Stevens–Johnson syndrome/toxic epidermal necrolysis (SJS/TEN) presents a persistent health burden, with a reduced lifetime risk in Taiwan between 2008 and 2019 due to HLA-B*15:02 screening and reduced prescriptions. Despite this improvement, individuals with SJS/TEN still experience a notable 9.43-year reduction in life expectancy, attributed to increased mortality and enduring effects. The study underscores heightened loss of life expectancy and healthcare expenses for males, those with comorbidities, sequelae, or intensive care/burn unit admissions, underscoring the long-term burden faced by younger SJS/TEN patients and the necessity for targeted resource allocation and effective strategies.

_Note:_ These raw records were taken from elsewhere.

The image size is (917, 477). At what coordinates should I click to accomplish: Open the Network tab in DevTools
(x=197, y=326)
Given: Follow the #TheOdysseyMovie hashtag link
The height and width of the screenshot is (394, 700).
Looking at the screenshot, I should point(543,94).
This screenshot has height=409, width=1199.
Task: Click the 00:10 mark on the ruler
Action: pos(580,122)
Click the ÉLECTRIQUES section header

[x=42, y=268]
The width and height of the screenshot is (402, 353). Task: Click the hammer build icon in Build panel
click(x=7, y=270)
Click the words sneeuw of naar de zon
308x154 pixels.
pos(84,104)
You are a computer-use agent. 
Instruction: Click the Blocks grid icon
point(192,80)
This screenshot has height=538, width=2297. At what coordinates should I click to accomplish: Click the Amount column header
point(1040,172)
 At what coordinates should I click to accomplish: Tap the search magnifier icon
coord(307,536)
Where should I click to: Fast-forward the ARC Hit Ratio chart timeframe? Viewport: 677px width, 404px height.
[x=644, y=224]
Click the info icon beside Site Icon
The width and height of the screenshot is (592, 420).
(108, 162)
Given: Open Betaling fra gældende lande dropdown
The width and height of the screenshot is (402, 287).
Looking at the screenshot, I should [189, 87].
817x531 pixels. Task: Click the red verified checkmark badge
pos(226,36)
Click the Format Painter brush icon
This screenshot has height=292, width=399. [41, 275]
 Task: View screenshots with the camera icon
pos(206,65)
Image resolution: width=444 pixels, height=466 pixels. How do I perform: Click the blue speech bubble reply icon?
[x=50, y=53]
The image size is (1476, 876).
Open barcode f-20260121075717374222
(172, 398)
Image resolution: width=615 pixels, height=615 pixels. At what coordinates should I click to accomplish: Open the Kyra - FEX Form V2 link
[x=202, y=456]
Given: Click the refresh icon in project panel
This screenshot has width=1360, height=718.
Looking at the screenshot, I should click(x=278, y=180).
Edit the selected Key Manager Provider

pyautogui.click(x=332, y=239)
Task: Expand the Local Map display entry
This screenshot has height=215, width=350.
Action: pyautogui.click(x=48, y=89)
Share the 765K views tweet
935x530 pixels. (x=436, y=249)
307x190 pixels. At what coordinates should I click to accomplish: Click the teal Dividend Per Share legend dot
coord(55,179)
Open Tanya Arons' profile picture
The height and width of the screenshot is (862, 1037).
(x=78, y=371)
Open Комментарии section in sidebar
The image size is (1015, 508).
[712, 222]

Janus kinase inhibitors and adverse events of acne — a systematic review and meta-analysis

The JAK-STAT pathway plays a crucial role in inflammatory conditions, and JAK inhibitors are emerging as treatments for dermatologic, hematologic, and rheumatologic disorders. Eight FDA-approved medications target JAK proteins, but acne is a common adverse effect in clinical trials, with little known about its overall incidence and variations between drug classes and treated conditions. A systematic review and meta-analysis were conducted to analyze the risk of acne associated with JAK inhibitors using published phase 2 and 3 placebo-controlled randomized clinical trials. These data demonstrate the significant increases in incidence of acne associated with combined JAK1 and JAK2 inhibitors, JAK1 inhibitors, as well as the TYK2 inhibitor deucravacitinib. Pan-JAK inhibitors and the JAK3-specific inhibitor ritlecitinib do not appear to be associated with incident acne; however, analysis of the effects of TYK2 inhibitors and ritlecitinib should be interpreted cautiously given the imprecision of the effect estimates and small sample sizes.